* [Your objective]: In the records that follow, the lines from the one containing "The width and" to the one containing "Open the flow checker stethoscope icon", inclusive, are to be given again exactly.

Start of Data records

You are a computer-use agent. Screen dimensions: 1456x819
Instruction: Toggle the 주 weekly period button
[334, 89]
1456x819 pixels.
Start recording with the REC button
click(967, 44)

End of Data records
Start of Data records

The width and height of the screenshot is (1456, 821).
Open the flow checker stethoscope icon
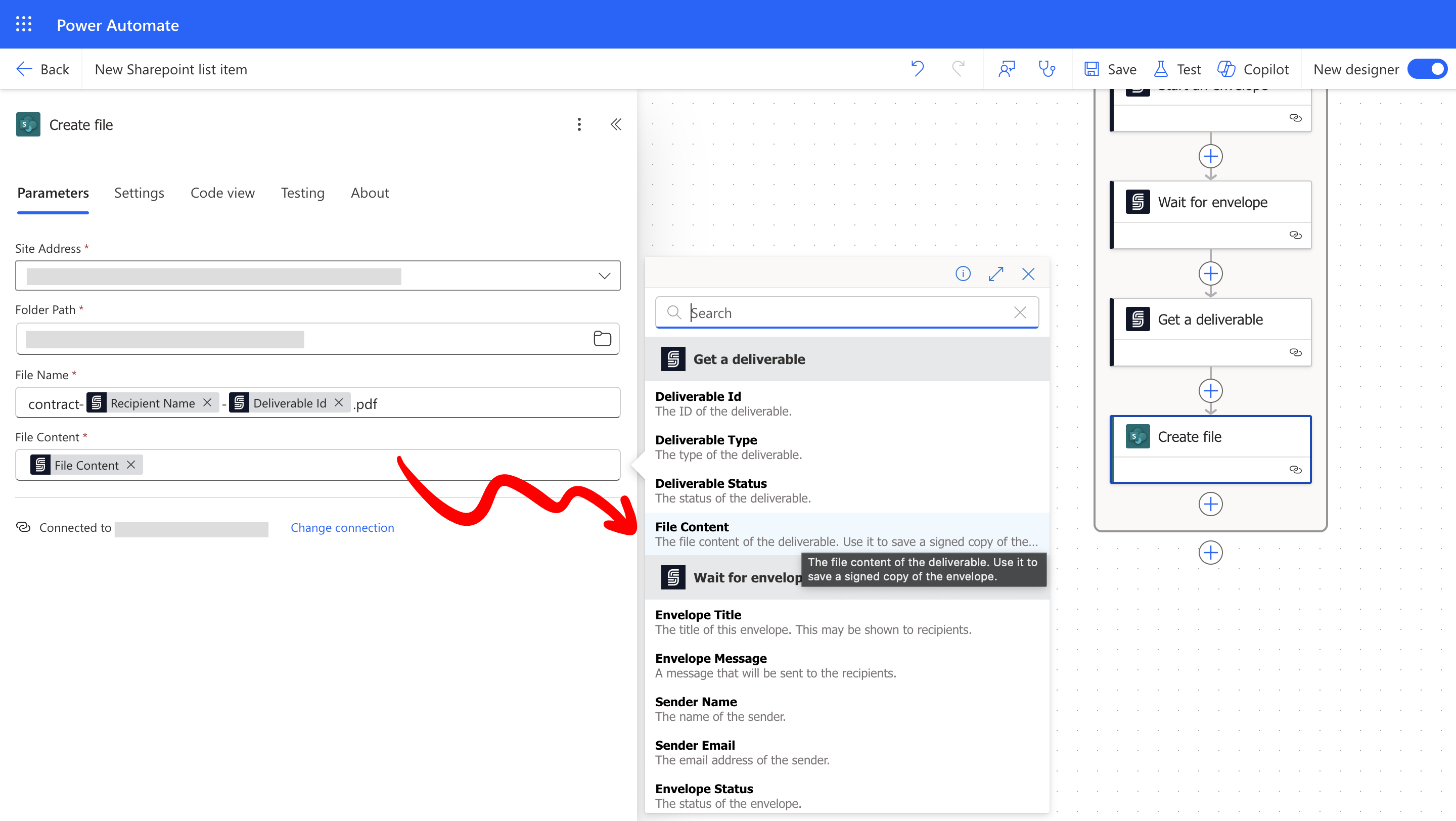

End of Data records

* [Exercise solution]:
The width and height of the screenshot is (1456, 821).
Open the flow checker stethoscope icon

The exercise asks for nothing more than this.